Trustwave Knowledge Base

KB Home Search Latest Additions Most Popular

Knowledgebase

Home » Knowledgebase » Trustwave MailMarshal (SEG) » HOWTO: How do I block Spam based on URLs in the message body?

HOWTO: How do I block Spam based on URLs in the message body?

Show/Hide Article Tools

This article applies to:

Trustwave MailMarshal (SEG)

Question:

How do I block Spam based on URLs in the message body?
What is the MailMarshal URLCensor?
How do I pass URL domains to a DNS based URL Blocklist?
How do I search a mail message for a certain URL and then block that message?
Do I need to pay for any URL domain lookups?

Procedure:

One very effective way of blocking Spam is to extract domain information from URLs (Uniform Resource Locators - basically Weblinks or hyperlinks) in the body of the Spam message. Typically Spammers quickly move from one IP address to the next when sending bulk mail, making blocking of spam by source IP very difficult. However, spammers usually advertise a website in their messages and they tend to reuse the domains over longer periods. This allows the URL blocklists to be very accurate.

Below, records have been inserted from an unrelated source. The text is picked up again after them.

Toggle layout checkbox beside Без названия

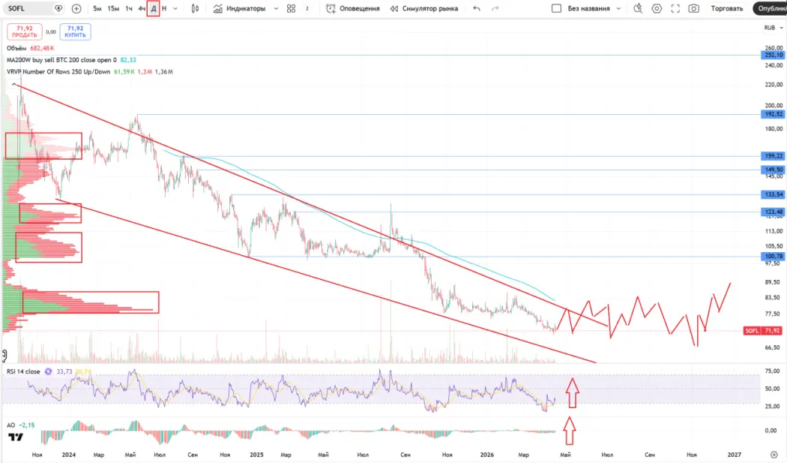coord(556,9)
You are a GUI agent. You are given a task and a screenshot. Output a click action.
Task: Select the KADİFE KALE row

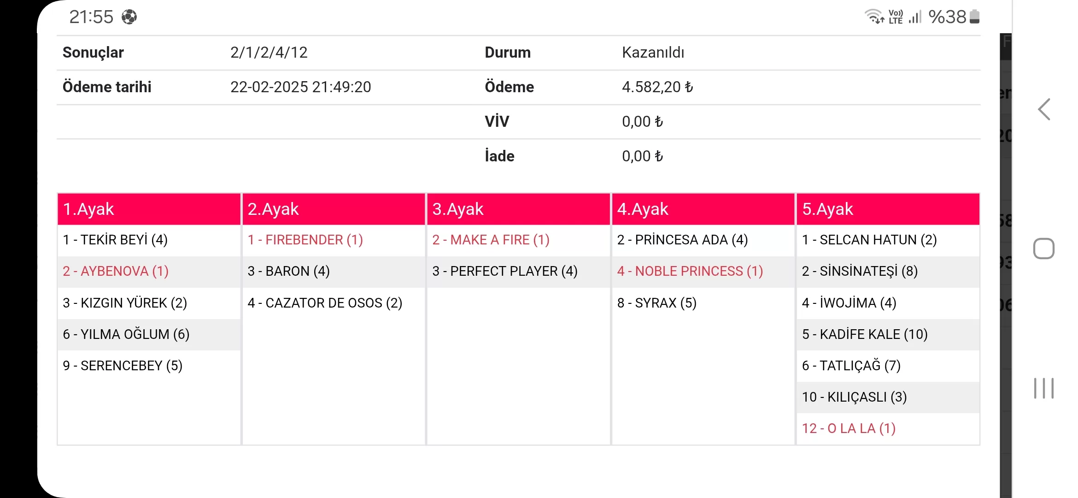click(865, 334)
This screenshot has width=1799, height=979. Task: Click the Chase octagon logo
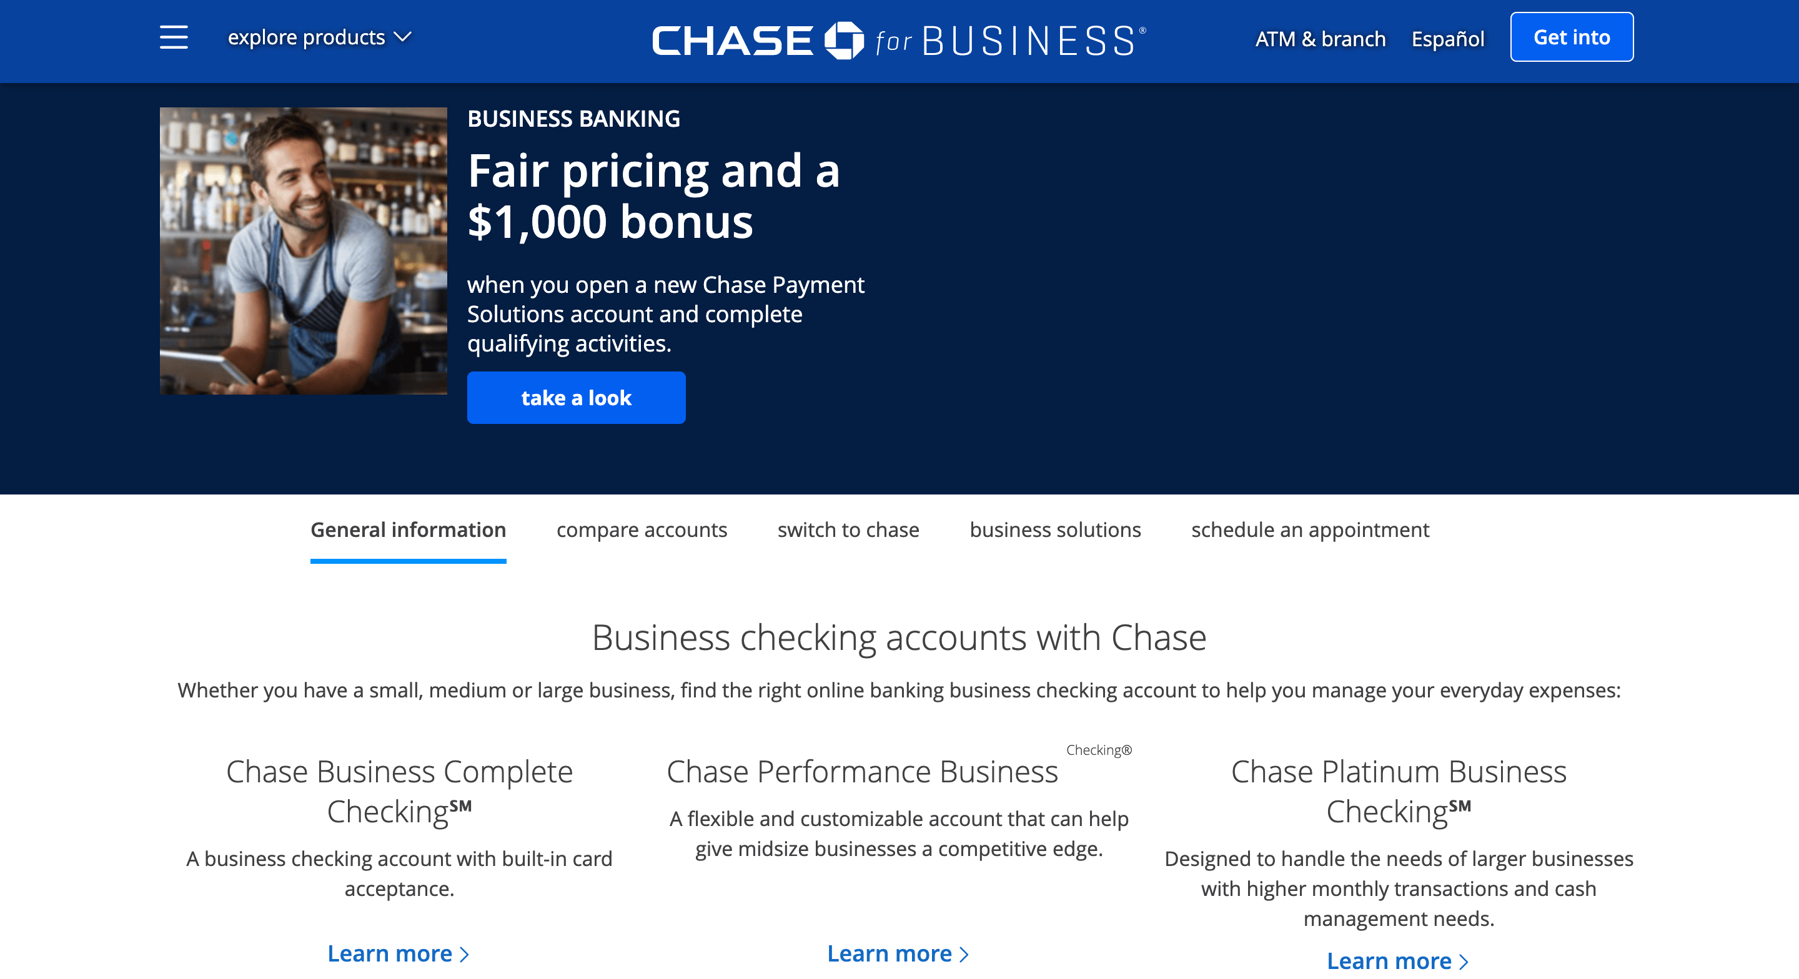pyautogui.click(x=844, y=41)
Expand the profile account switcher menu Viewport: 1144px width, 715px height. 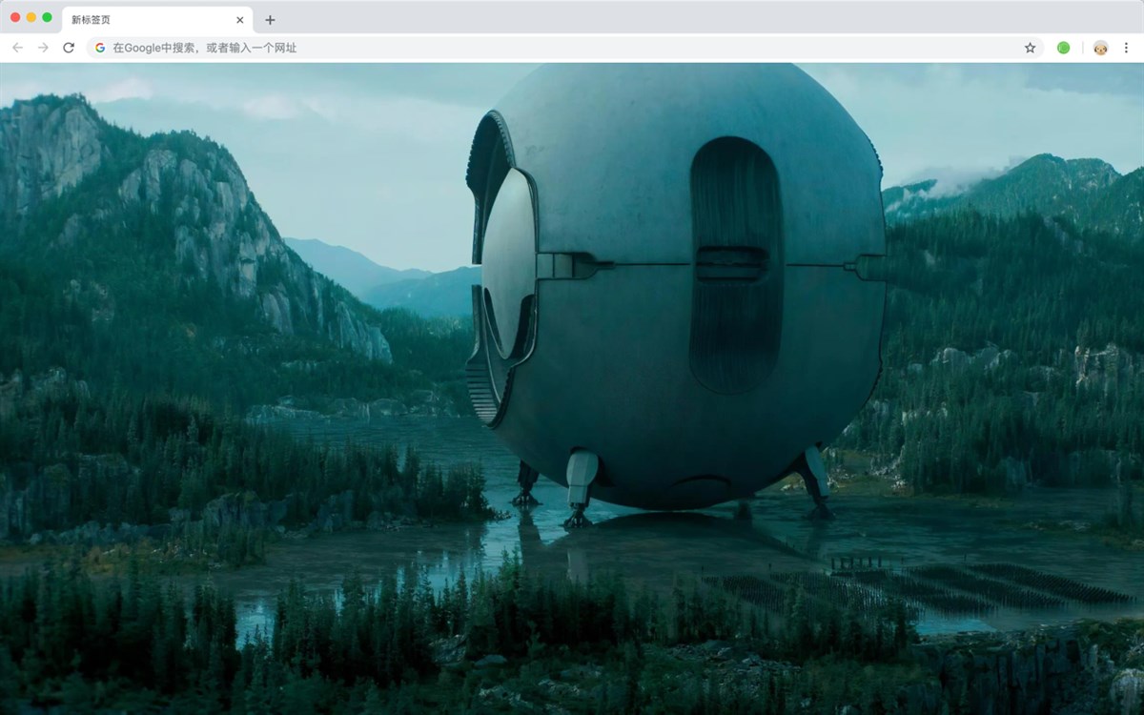click(1101, 47)
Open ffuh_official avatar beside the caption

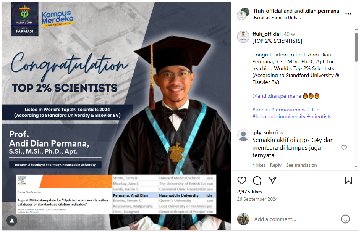pos(243,37)
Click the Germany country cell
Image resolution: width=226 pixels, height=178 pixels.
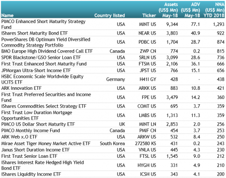click(x=115, y=80)
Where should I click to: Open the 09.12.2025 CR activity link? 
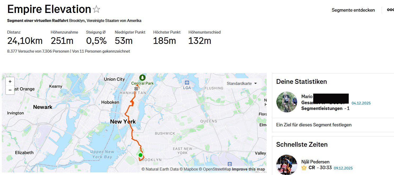(x=343, y=168)
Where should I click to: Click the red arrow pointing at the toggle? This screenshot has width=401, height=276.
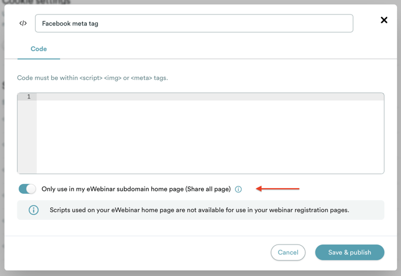[277, 189]
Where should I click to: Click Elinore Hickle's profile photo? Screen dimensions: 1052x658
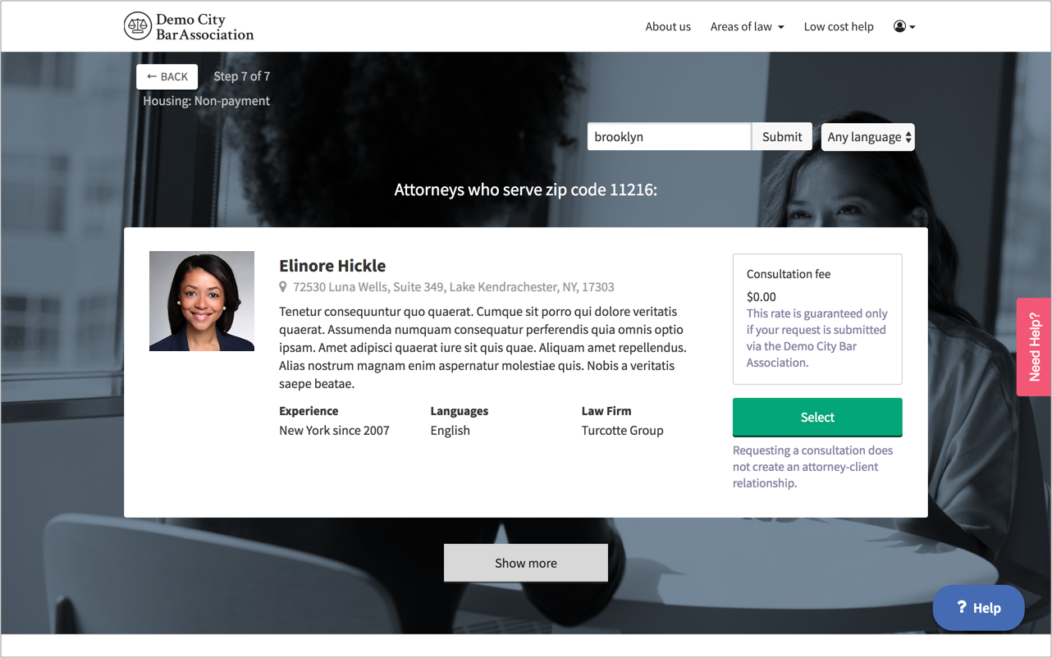point(202,301)
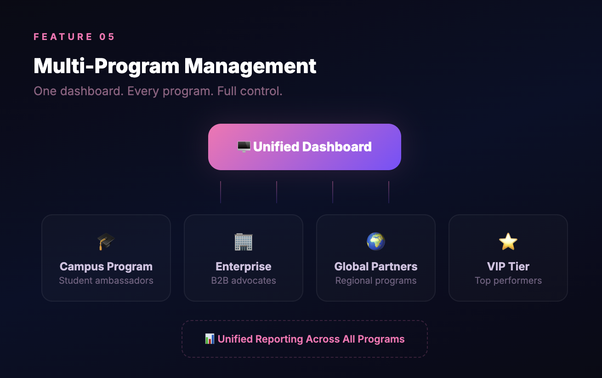Click the One dashboard. Every program. tagline

[x=158, y=91]
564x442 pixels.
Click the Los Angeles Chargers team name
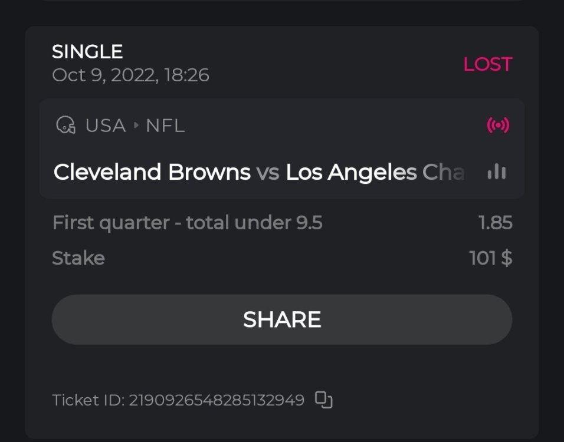pyautogui.click(x=375, y=172)
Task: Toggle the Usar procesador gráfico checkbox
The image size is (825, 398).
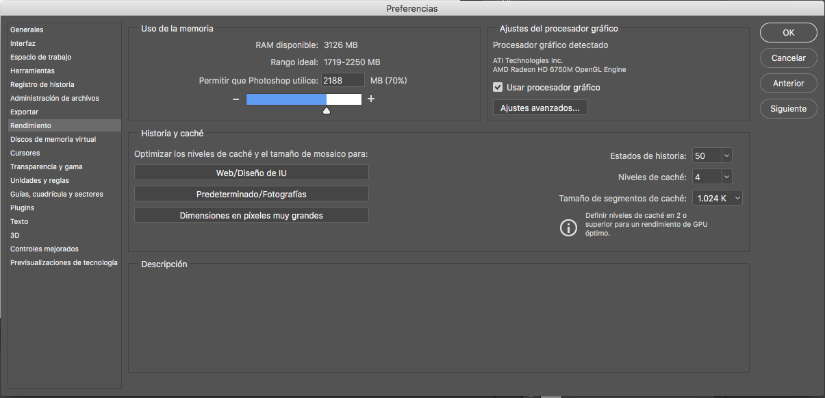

MailMarshal's implementation of URL blocklist checking is called URLCensor, and it contains the following advanced features:

Local caching of RBL results, to increase speed and to reduce the load on your DNS server.
Handles obfuscated URLs, including decimal, octal, hexadecimal notations of IP addresses. Deobfuscated (decoded) URLs are passed to the blocklist.
Ability to use any number of RBL databases.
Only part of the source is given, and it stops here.